Elmira study connects housing to poor health

Elmira study connects housing to poor health

July 29, 2019

iStock.com/DenisTangneyJr

By Robin L. Flanigan

More than 90 percent of housing in Elmira was built before 1950, and some of these aging dwellings present a high risk of exposure to lead, mold and other environmental toxins linked to asthma and Chronic Obstructive Pulmonary Disease (COPD).

That’s according to a new study of health and housing in low-income neighborhoods in Elmira’s 14901 ZIP code.

Prepared by the health research organization Common Ground Health, the Rapid Health Impact Assessment found that the highest number of emergency-room visits for respiratory illnesses occurred in neighborhoods with profound levels of poverty.

The study supports the work of the Central Southern Tier Health Alliance and includes a series of recommendations, several of which are already moving forward.

“Data always helps, and more data always helps more,” says Peter Buzzetti, public health director for the Chemung County Health Department, who served on the HIA steering committee.

The report revealed:

  • In ZIP code 14901, where median household income is $29,022 and 36% of resident live below the poverty line, residents experience much higher rates of emergency department visits for respiratory diseases, including asthma and COPD, than their neighbors in the rest of Elmira and Chemung County.
  • Rates of asthma-related ED visits alone from 2012-2016 for ZIP code 14901 were nearly double that of the Southern Tier.
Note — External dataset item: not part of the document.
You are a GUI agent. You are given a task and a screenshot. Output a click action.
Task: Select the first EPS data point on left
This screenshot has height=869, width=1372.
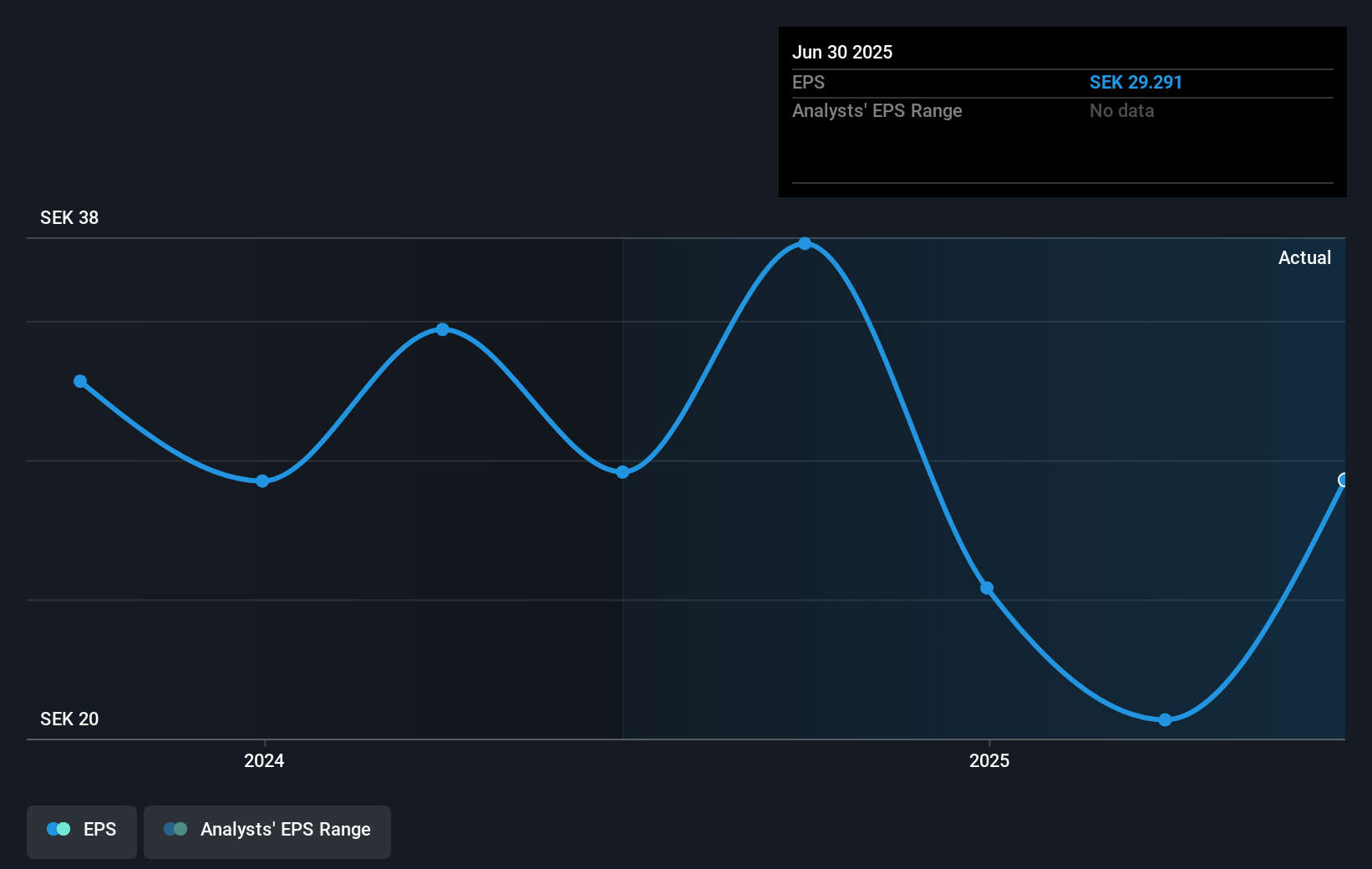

This area recorded 3,867 ED visits per 100,000 residents over the five-year period, compared with 1,796 per 100,000 residents for the nine-county Finger Lakes region as a whole.

While smoking is the main risk factor for COPD, studies also indicate that as many as 25% of people with COPD have never smoked but have developed the disease through long-term exposure to poor air quality and other lung irritants such as chemical fumes or dusts.

The study noted:

  • Rates of premature deaths due to COPD among those 45 and over in 2016 in Elmira’s census tract 7 are more than double that of Chemung County and the Southern Tier.
  • Meanwhile, elevated blood lead level rates in children under the age of 3—the ages reported on by the New York State Health Commerce System—are more than double the New York state average (excluding New York City) of 3.8 percent and ranked Chemung as having the third-highest rate of any county in the state in 2014.

Health Impact Assessments are a relatively new planning tool, informed by national best practices that aim to impact decisions before they’re made—presenting the best qualitative and quantitative evidence available to stakeholders from a broad range of backgrounds and perspectives.

The HIA process, which involved community input, a cross-sector steering committee, and extensive data gathering and research, was an outgrowth of the work of the Central Southern Tier Health Alliance, which brings together top executives from health care, public health, business, government and higher education.

The report recommends that more organizations partner together to increase quality of life for residents, improve housing conditions and the availability of stable and affordable housing, and address health disparities.

“We can’t make changes alone,” Buzzetti said. “This report supports the idea that we can make those changes with more people at the table.”

To improve health outcomes linked to poor housing, the HIA includes a series of recommendations. Recommendations already moving forward include the Chemung County Department of Health’s partnership with the Empire State Poverty Reduction Initiative (ESPRI) to include lead screening and education in neighborhood hubs.

The organizations are also applying for a grant to allow students at Lake Erie College of Osteopathic Medicine to help with additional health screenings. The development of the Lake Erie College of Osteopathic Medicine in downtown Elmira will “add agility to our ability to meet the needs of families,” says ESPRI co-chair Don Keddell.

Among the HIA’s other recommendations:

  • Increase access to quality and affordable housing. A multidisciplinary approach would expand existing public-private partnerships with Chemung County, New York State Energy Research and Development Authority, New York State Office of Homes and Community Renewal, and federal partners like HUD. The Chemung County Lead Coalition is submitting an application for a HUD lead abatement grant in late 2019 to help offset the cost of expensive lead-abatement efforts.
  • Explore the feasibility of new housing policies. Such regulations could help the City of Elmira proactively identify environmental health hazards based on home inspections and code enforcement violations, and require landlords to address code violations before a property is certified as a rental. Based on housing grades reported by ESPRI, a majority of units were given a C- or D-.
  • Establish a Healthy Homes program and apply for the New York State Healthy Neighborhoods Program. The program assesses houses for environmental health and safety issues. An outreach worker provides written and verbal education, referrals and products to help resident correct or reduce hazards.

“For me it’s sort of a spider web,” says Keddell, “how people are coming together and beginning to think about ways to reinforce what one another is doing.”

Adds Buzzetti: “We’re going to continue our conversations and see where they go.”